Cher frère,
J’aurais bien aimé parler plus avant avec vous. J’aurais des questions à vous poser avant de vous répondre. Mais que voulez-vous dire exactement ?
Que vous n’avez pas eu de mentor ?
Vous appartenez sans doute à cette génération de leaders qui a dû se débrouiller seule. Sans être accompagnée. Qui a porté certains fardeaux seule, livré certains combats seule aussi. Plusieurs de votre génération le regrettent. « Aurions-nous pris les mêmes décisions, placé les mêmes priorités, si nous avions été conseillés, mis en garde, rendus attentifs aux besoins de notre famille, au besoin de respecter le sabbat, de choisir les engagements pour de meilleurs motifs ? » J’entends cela parfois.
En contrepartie, vous avez été un modèle de fiabilité, de fidélité, de sérieux, et de persévérance. Malheureusement, il n’est pas certain que cette solitude, cette abnégation, ce renoncement, dont vous avez fait preuve, fasse beaucoup envie aux jeunes générations. Vous le savez très bien, n’est-ce pas ? Difficile de trouver des successeurs ! De plus, je crains – mais vous pourrez me démentir – que vous ayez du mal à vous investir dans la vie de jeunes leaders, en tant que mentor. De les accompagner. Je pense que c’est normal. Vous n’avez pas eu de modèle. Or, beaucoup de nos progrès spirituels sont le fruit de l’imitation. Paul le souligne à plusieurs reprises : « Soyez mes imitateurs… » J’ai eu un mentor qui m’a introduit dans le ministère. Quarante ans après, je peux toujours lui partager mes pensées les plus intimes. Du coup, accompagner des jeunes m’est facile.

────────────────────────────────────────

● **CONSIGNE 1**:
D'après le texte source, combien de temps après avoir été introduit dans le ministère par son mentor peut-on encore lui partager ses pensées les plus intimes ?
● **CONSIGNE 2**:
Écrivez la suite du texte source, s'il vous plaît.

● **SEGMENT DE DONNÉES**:
────────────────────────────────────────

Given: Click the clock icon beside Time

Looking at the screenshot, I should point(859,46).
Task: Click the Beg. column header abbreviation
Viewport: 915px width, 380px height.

────────────────────────────────────────

● **RÉPONSE 1**:
Quarante ans après.

● **RÉPONSE 2**:
Vous avez travaillé en équipe ?
Je pense comprendre ce que vous voulez dire. Vous avez respecté vos frères, vos collègues anciens, vous soumettant à eux, selon ce que dit la Parole : « soumettez-vous les uns aux autres… ». Sans pour autant avoir ouvert votre cœur, livré ou partagé les questions profondes qui ont été les vôtres, vos fardeaux cachés. Et, peut-être même, tu vos souffrances. Il est vrai que la soumission mutuelle, dans les affaires du Royaume, n’est pas exactement la redevabilité. D’ailleurs, est-ce forcément au sein du collège d’anciens qu’aurait pu se trouver un éventuel mentor ? Je pense que, pour nous ouvrir à un accompagnateur spirituel ou un mentor, il faut choisir la bonne personne ! Pas seulement pour des raisons de confidentialité. D. Bonhoeffer conseille de choisir une personne qui vit sous la croix. Pécheresse elle-même, cette personne ne vous juge pas, n’est pas étonnée de vos combats et difficultés. Elle est nécessairement bienveillante. Et pas forcément dans le cercle de collaboration directe, comme le collège d’anciens.
Est-ce un trait culturel ou de caractère ?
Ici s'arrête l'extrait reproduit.